If I were trying to answer this question, I'd probably contact the Hunger Site seeking concrete answers on a) which charities are being donated to and b) how much is being donated per click on average. I bet if you told them your story, they'd be happy to help you find that information. Good luck!
Also, if you do this, please come back and tell us what you discovered :)
While I didn't email the Hunger Site to find more concrete info, I did look more into their website for answers. What I saw seemed...sketchy, although more detailed info from an email might have offered satisfactory answers.
Their results page measures success in "cups of food". They have a list of "charitable partners": GreaterGood.org, Mercy Corps, Food Recovery Network, Millenium Promise, and Partners in Health. Mercy Corps does include food help on its list of things it does, but that food work is mostly about helping poor people create sustainable agriculture and other things like that, that don't involve actually donating food. Food Recovery appears to be about scrounging surplus food and giving it to other food charities.
All in all, that gives me the impression that "cups of food" has little or nothing to do with actual cups of food. Instead, I think it's a proxy for "we donated X dollars to partner charities, and they did whatever with it that they usually do".
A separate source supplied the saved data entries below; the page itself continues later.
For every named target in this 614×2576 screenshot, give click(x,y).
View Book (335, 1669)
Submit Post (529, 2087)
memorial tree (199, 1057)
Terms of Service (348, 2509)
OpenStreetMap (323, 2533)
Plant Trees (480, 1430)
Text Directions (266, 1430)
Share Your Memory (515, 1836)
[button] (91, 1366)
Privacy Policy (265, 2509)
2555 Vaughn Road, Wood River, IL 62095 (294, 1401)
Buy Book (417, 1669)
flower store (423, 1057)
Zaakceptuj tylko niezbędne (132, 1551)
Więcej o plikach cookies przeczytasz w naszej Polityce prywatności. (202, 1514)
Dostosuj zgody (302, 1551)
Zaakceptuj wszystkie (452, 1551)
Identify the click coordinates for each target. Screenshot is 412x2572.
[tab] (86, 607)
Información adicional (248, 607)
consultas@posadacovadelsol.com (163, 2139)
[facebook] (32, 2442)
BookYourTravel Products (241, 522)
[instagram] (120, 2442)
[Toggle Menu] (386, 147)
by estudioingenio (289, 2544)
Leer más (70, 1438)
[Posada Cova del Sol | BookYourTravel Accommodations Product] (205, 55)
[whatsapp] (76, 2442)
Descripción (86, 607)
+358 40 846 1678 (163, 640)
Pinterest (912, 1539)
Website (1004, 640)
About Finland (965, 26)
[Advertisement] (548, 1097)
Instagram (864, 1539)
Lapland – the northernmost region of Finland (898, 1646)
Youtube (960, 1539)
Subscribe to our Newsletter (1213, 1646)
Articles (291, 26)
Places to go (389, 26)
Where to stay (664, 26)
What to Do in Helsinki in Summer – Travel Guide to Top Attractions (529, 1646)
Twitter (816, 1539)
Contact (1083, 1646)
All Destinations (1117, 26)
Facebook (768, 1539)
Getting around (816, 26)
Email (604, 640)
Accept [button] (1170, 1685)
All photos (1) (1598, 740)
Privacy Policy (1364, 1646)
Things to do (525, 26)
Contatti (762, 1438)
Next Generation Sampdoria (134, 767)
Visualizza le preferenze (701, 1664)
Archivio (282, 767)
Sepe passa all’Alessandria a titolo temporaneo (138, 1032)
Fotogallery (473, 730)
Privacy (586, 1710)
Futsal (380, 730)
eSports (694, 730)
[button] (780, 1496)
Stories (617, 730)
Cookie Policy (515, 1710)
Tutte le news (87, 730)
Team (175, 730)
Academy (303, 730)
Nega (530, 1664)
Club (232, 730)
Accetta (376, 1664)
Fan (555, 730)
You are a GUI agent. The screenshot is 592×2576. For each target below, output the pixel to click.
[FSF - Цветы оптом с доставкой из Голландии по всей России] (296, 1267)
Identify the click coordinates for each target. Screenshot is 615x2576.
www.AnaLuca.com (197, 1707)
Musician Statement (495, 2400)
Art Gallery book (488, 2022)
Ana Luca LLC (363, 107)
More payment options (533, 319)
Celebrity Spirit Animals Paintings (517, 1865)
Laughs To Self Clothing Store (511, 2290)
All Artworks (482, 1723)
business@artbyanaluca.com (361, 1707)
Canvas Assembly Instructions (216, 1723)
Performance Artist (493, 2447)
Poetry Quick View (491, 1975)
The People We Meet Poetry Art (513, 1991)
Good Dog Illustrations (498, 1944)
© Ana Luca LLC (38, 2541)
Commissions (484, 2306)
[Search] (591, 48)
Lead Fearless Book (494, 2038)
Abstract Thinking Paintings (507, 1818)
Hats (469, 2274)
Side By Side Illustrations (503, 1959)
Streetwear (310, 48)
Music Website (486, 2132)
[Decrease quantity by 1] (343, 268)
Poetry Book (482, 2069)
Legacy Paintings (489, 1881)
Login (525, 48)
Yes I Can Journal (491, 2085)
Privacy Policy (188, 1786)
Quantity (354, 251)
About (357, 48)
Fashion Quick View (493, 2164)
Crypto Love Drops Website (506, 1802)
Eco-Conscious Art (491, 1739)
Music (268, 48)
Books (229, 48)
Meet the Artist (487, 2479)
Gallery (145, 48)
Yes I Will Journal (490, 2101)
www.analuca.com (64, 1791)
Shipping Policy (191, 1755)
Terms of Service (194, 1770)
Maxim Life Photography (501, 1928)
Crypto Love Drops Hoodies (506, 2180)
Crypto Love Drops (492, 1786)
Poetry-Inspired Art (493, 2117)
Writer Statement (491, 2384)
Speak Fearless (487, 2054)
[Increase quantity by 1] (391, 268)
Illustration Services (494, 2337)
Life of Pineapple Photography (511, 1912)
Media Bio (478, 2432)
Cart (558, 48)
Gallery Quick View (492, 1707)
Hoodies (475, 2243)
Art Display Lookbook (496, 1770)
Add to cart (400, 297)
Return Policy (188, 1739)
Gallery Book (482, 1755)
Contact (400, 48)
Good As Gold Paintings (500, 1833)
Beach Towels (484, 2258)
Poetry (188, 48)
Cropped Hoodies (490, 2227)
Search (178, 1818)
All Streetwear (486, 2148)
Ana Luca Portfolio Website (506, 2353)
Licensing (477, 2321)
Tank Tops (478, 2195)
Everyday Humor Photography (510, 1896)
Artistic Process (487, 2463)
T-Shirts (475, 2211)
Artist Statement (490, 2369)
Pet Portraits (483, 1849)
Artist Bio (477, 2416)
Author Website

That doesn't *have* to be a deal-breaker, since those charities are still doing good things, probably worth donating to. But it does make me feel like I can't trust Hunger Site to accurately portray what it's doing. Furthering that, the chart on the results page has a column ambiguously labelled "pounds", without any indication of what that means. Pounds of food donated (if so, through which charity, and where)? Money donated in U.K. pounds (unlikely, b/c I think it's a U.S. charity)? That column is stuck off on the side as if it's the black sheep in a family photo. I don't know what to make of that.